**BRANO CITATO:**
In piazza dei Signori, a Treviso, una vecchia lapide elenca i nomi dei venticinque trevisani che parteciparono alla Spedizione dei Mille in Sicilia nel 1860. Tra loro Edoardo Herter. Un giovane medico laureato all’università di Pavia, che poi il primo narratore della spedizione – Giuseppe Cesare Abba nel suo “Da Quarto al Volturno” – ha dato come morto nella battaglia di Calatafimi. Solo che non era affatto così…

Se non altro perché tra le poche notizie biografiche che sono rintracciabili in Italia su Edoardo Herter di lui si dice che dopo la Spedizione emigrò poi in Patagonia. Quando ho iniziato ad occuparmi della sorte subita dai Mille di Garibaldi negli anni successivi al 1860 – inseguendo l’interrogativo su che fine avessero fatto –  il nome di Herter mi è apparso subito degno di una spy story. Dato per morto e invece fuggito dall’altra parte dell’oceano in una terra così lontana e remota. Un rebus inquietante, non il primo e neppure l’ultimo della mia ricerca, e che alla fine mi ha portato a rintracciare i fili di molte vite disperse in mondi anche contraddittori tra loro, tra interventismo e pacifismo, colonialismo e anticolonialismo, partecipazione politica e aventinismo, l’Italia e il mondo intero da Sumatra alla Siberia passando per Sudan e Patagonia. E’ il quadro d’insieme di “La lunga notte dei Mille” pubblicato da Aliberti editore, con cui ho dato conto di oltre duecento garibaldini della spedizione (sui 1089 tra cui un’unica donna) e che ha al centro come punto di riferimento Edoardo Herter emigrato nell’Argentina estrema. Ma è anche un po’ il lavoro che David Riondino ha fatto con “Il trombettiere” (Magazzini Salani) dedicandosi alla diaspora del garibaldino Giovanni Martini a Little Big Horn col generale Custer…

Herter non è l’unico veneto di cui occuparsi, ovviamente. Sono figure importanti Bepin Marchetti, il più piccolo dei Mille, il dodicenne scappato quasi di casa per andare a Quarto portandosi dietro il padre Luigi. Oppure il veneziano Cristiano Lobbia che poi nel primo parlamento unitario ha il coraggio di denunciare lo scandalo della manifattura tabacchi. Tutti  con esistenze poi poco banali, magari minati dalla povertà e dalla tbc come Marchetti, oppure bersaglio di accoltellamenti di vendetta come il Lobbia. Però più in là, sull’altra sponda dell’Atlantico, c’era ancora qualcosa di più intrigante da scoprire, la vita di Herter in mezzo alle sterminate pampas.

**DATI DISPONIBILI:**
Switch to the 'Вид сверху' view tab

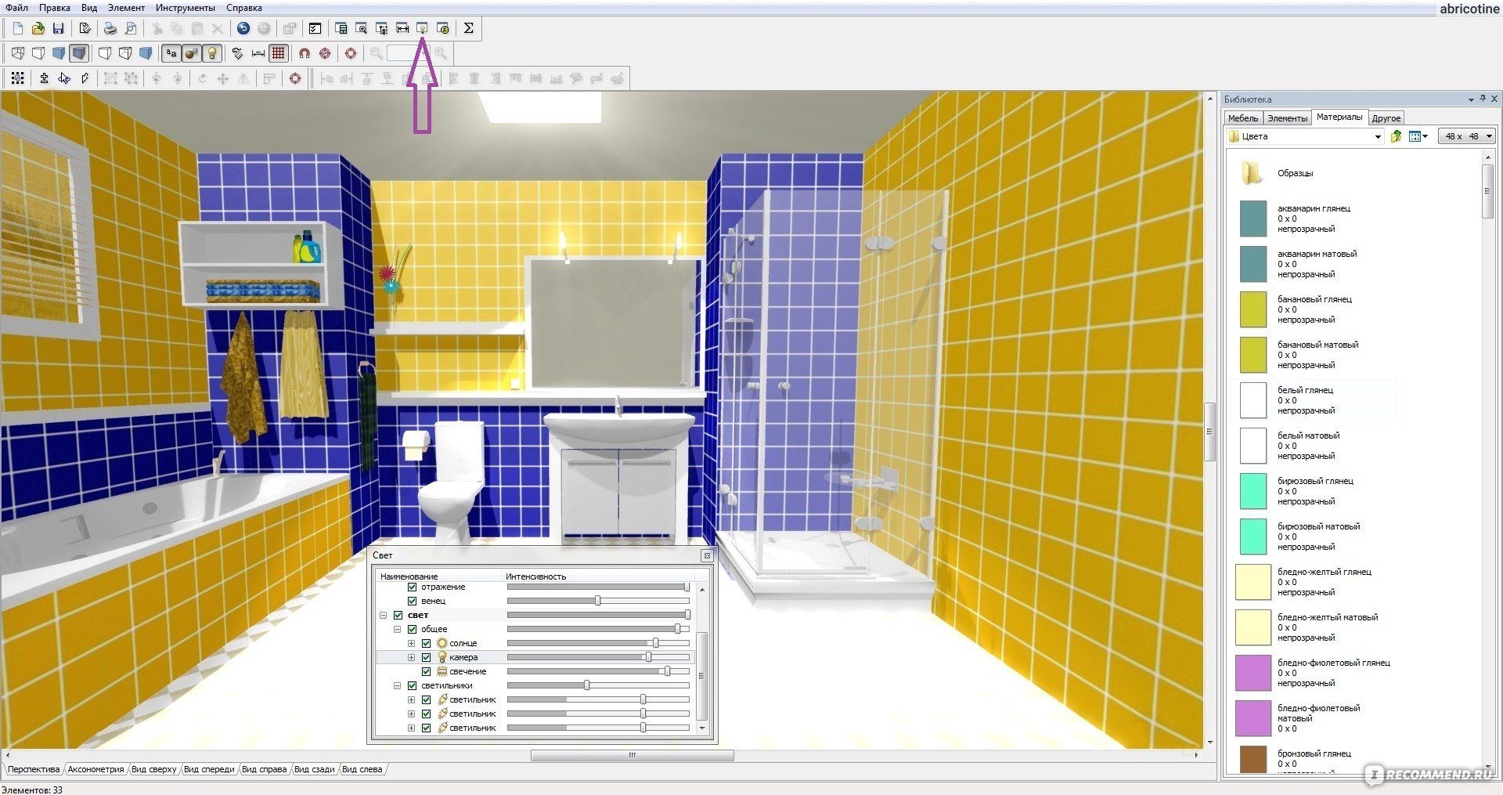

**COMPITO RICHIESTO:** Secondo il brano citato, in quale università si era laureato Edoardo Herter? Per rispondere si usa soltanto il brano citato.

**SOLUZIONE DEL COMPITO:** All'università di Pavia.